* **Given request**
Write out the stretch of entries from the line containing "Click the 6 (Image Storage) phase text" through the end of the entries, replacing "computer-use agent" with "GUI agent" and leaving everything else unchanged.

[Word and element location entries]
◇ ◇ ◇ ◇ ◇ ◇ ◇

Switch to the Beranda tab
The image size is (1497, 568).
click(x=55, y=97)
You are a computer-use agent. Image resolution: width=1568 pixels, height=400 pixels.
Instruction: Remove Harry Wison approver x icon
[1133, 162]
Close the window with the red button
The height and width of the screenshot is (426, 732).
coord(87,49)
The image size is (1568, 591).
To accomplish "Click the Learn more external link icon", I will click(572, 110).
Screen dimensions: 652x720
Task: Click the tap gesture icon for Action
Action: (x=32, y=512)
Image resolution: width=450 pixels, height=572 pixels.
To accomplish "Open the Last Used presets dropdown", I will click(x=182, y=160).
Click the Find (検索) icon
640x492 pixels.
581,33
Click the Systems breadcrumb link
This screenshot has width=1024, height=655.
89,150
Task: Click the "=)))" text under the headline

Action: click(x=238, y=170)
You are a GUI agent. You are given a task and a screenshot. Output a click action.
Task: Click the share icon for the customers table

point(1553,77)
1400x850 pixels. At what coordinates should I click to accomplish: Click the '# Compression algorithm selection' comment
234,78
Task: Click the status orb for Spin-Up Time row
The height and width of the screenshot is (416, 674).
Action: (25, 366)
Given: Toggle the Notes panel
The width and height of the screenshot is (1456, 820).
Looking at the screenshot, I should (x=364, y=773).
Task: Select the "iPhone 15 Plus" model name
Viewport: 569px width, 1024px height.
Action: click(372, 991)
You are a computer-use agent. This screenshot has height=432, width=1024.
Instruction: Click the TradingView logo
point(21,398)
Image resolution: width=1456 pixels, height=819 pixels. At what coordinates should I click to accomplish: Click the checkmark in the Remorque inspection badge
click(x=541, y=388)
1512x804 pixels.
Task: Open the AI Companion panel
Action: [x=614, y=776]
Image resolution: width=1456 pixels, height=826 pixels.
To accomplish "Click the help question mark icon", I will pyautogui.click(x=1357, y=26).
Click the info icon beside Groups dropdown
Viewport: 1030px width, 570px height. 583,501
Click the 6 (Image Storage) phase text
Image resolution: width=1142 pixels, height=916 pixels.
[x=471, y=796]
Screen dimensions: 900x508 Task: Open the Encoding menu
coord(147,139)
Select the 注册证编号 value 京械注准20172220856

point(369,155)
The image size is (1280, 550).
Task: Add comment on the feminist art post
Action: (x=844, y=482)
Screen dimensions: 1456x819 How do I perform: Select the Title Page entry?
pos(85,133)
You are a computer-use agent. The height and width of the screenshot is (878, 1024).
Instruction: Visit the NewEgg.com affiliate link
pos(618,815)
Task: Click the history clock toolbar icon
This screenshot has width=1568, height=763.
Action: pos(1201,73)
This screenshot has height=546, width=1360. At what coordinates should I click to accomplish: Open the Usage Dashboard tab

◇ ◇ ◇ ◇ ◇ ◇ ◇

* **Result for this task**
Click the 6 (Image Storage) phase text
Image resolution: width=1142 pixels, height=916 pixels.
[x=471, y=796]
Screen dimensions: 900x508 Task: Open the Encoding menu
coord(147,139)
Select the 注册证编号 value 京械注准20172220856

point(369,155)
The image size is (1280, 550).
Task: Add comment on the feminist art post
Action: (x=844, y=482)
Screen dimensions: 1456x819 How do I perform: Select the Title Page entry?
pos(85,133)
You are a GUI agent. The height and width of the screenshot is (878, 1024).
Instruction: Visit the NewEgg.com affiliate link
pos(618,815)
Task: Click the history clock toolbar icon
This screenshot has width=1568, height=763.
Action: pos(1201,73)
This screenshot has height=546, width=1360. At what coordinates should I click to accomplish: Open the Usage Dashboard tab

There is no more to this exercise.